The aquarium was really nice. It’s right by the ocean, has lots of fish, seals, etc.
The Waikiki Aquarium site can be found here.
Waikiki Honolulu Zoo
The zoo was ok, nothing particularly memorable. Here’s their website.
Waikiki by the waterfront
I really liked Waikiki by the waterfront. To me it seemed young and vibrant. There are lots of different stores, waterfront hotels and restaurants all with a gorgeous beach across the street. It’s not as big, busy or crowded as LA, Chicago or New York. I think it’s just a great place.
On the other hand, someone who traveled with me – who shall remain anonymous – didn’t particularly care for Waikiki. This individual said it felt busy, crowded, etc. and preferred quieter places away from the hustle and bustle.
Now, I didn’t think “hustle and bustle” existed on any of the Hawaiian Islands, but if there is some it might exist here… Well, that’s some info for you to consider if you plan on visiting.

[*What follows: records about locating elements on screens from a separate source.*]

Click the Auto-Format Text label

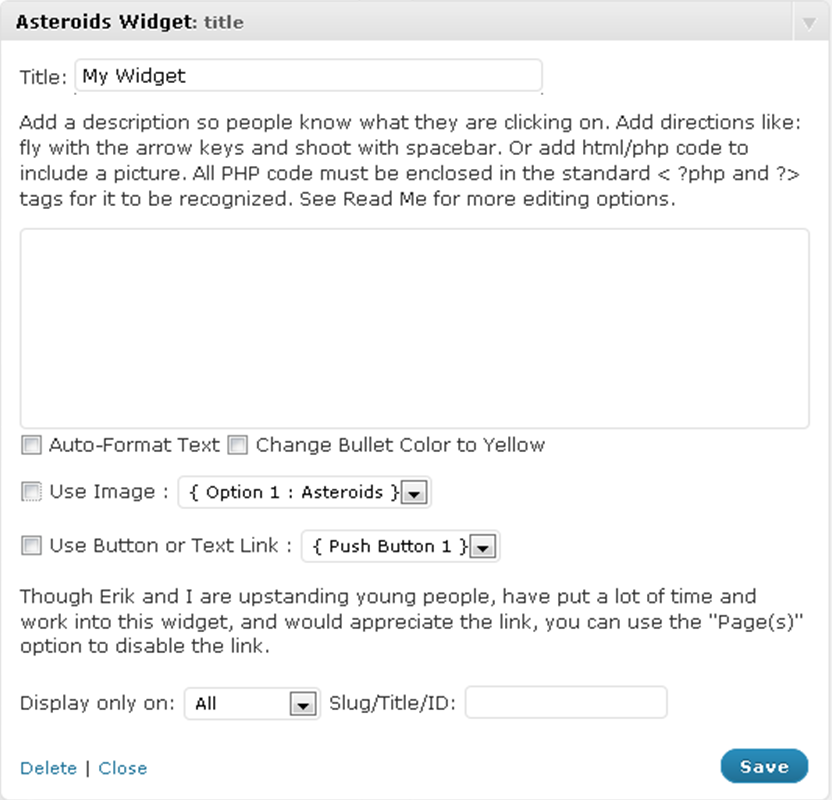point(134,445)
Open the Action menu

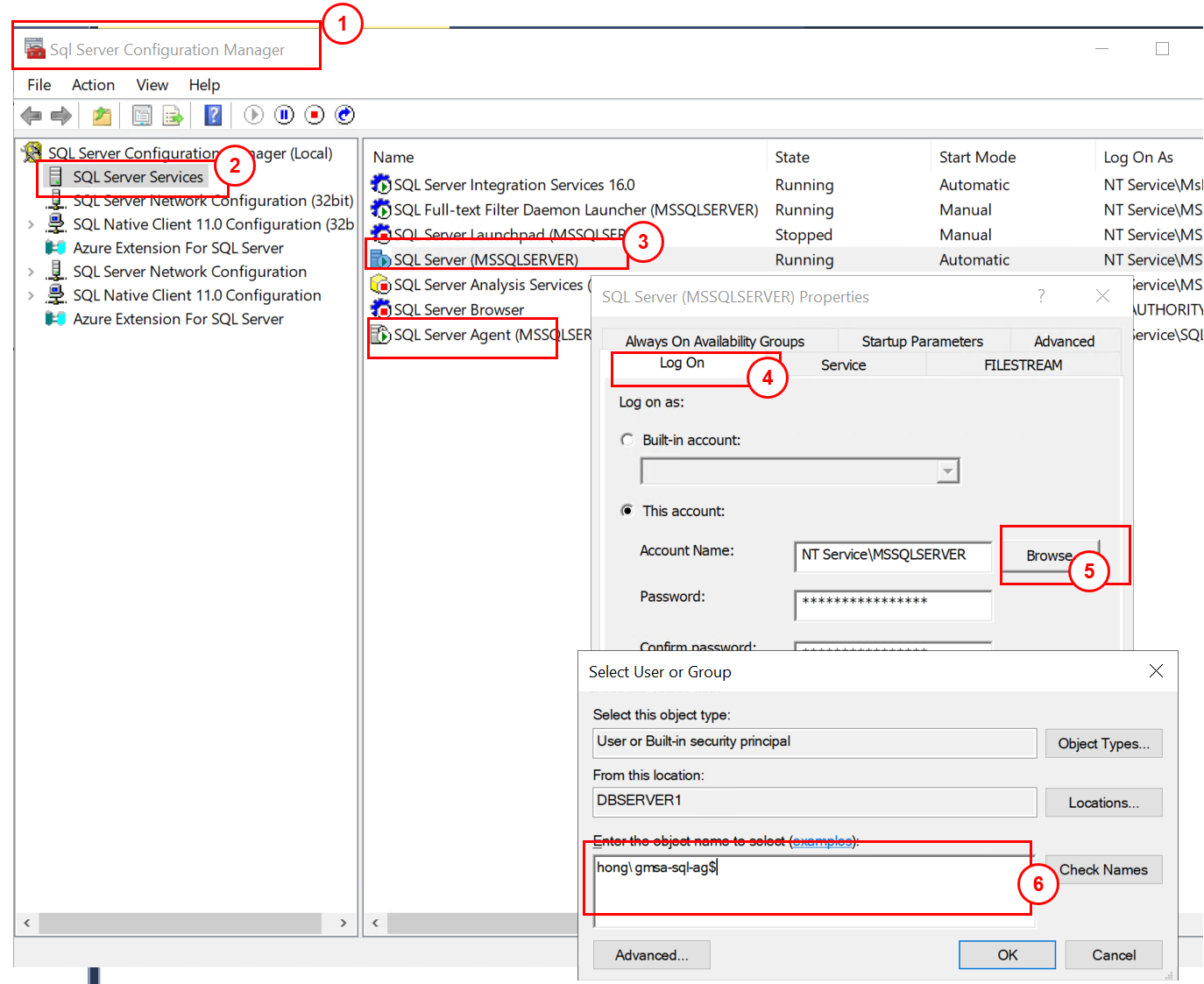point(93,85)
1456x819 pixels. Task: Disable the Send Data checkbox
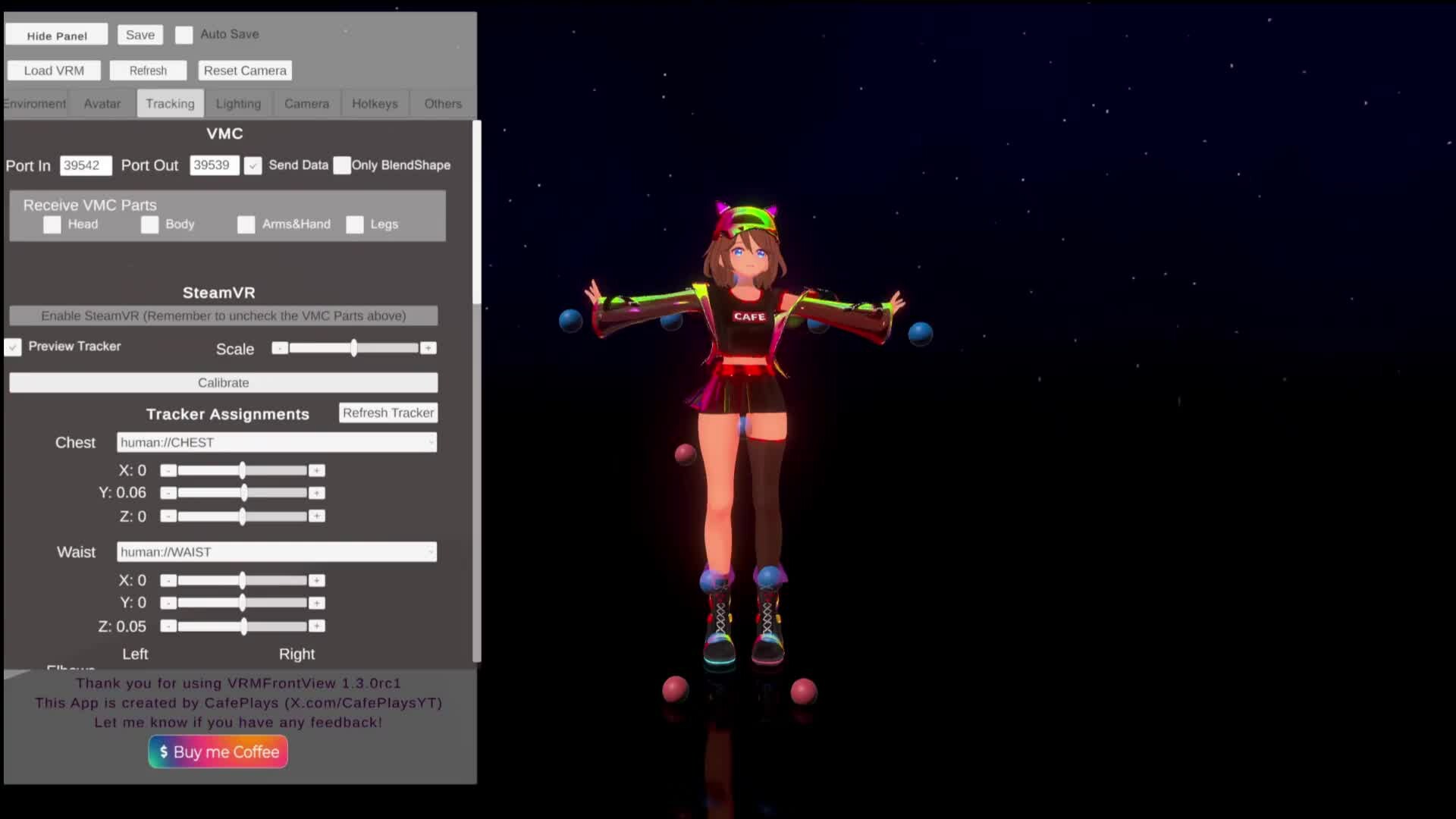tap(253, 165)
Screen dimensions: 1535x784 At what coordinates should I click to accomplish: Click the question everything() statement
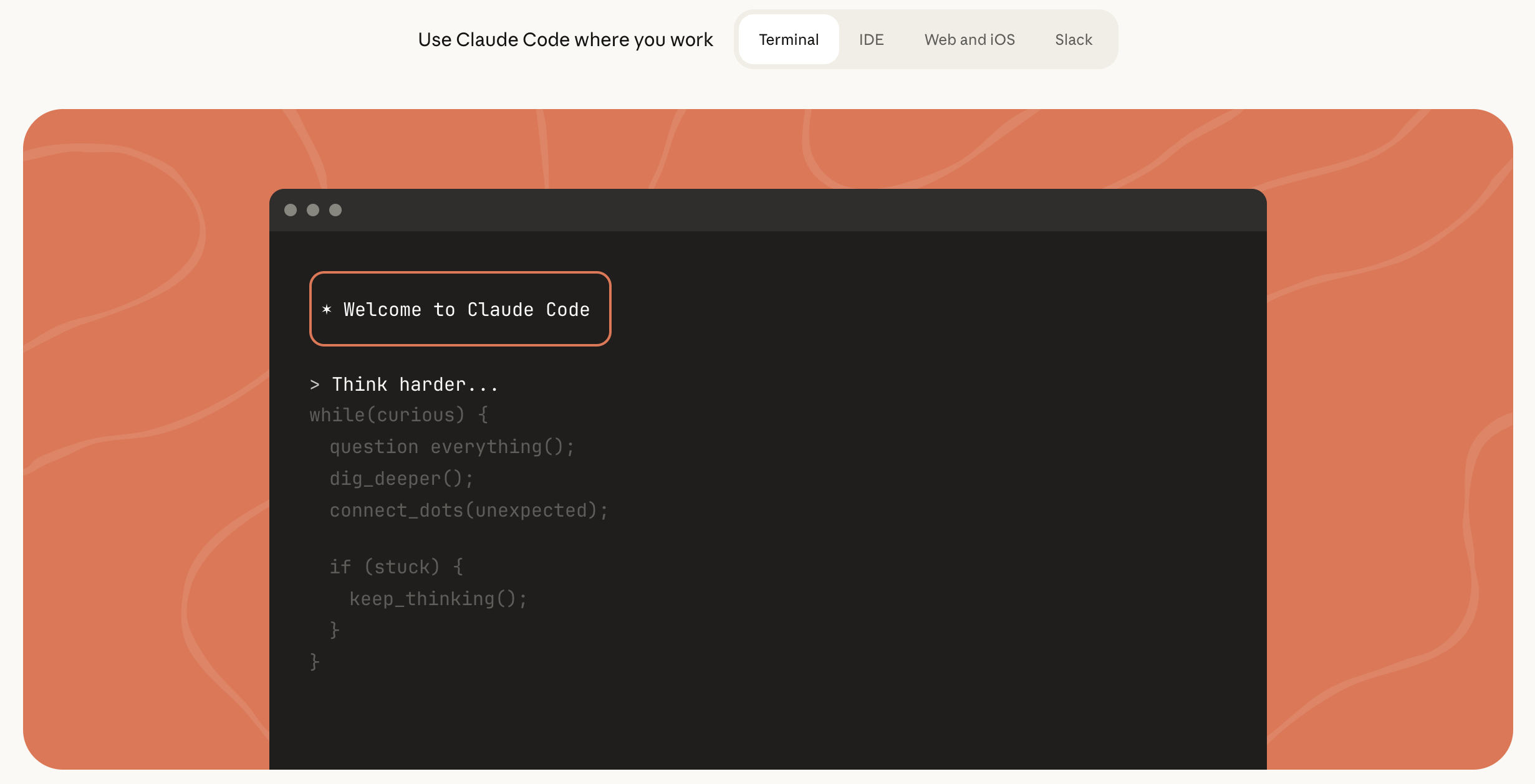451,446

Hike Ka’iwa Ridge / Pillbox Hill
This was a very strenuous hike. At the top the wind can be very strong. Also, there are steep drop-offs with no railing. Note: You should read other sources about this hike before deciding whether to attempt it or not.
This hike is very steep. You’ll need at least gym shoes and other supplies. Towards the top you’ll first arrive at 1 of 2 low profile pillboxes, you know like the ones you see in WW II films with machine gunners inside pelting the enemy with lead.
The pillboxes face west. On a clear day you’ll have a beautiful view of Lanikai, Kailua and beyond.
This site has better pictures than we took during our trip.
Things we didn’t have a chance see but heard they were great
Also, we didn’t have a chance to rent a canoe in Kailua and paddle to one of the nearby islands. Near Kailua beach there is at least one place that rents canoes. I’ve seen them go out in small groups as well.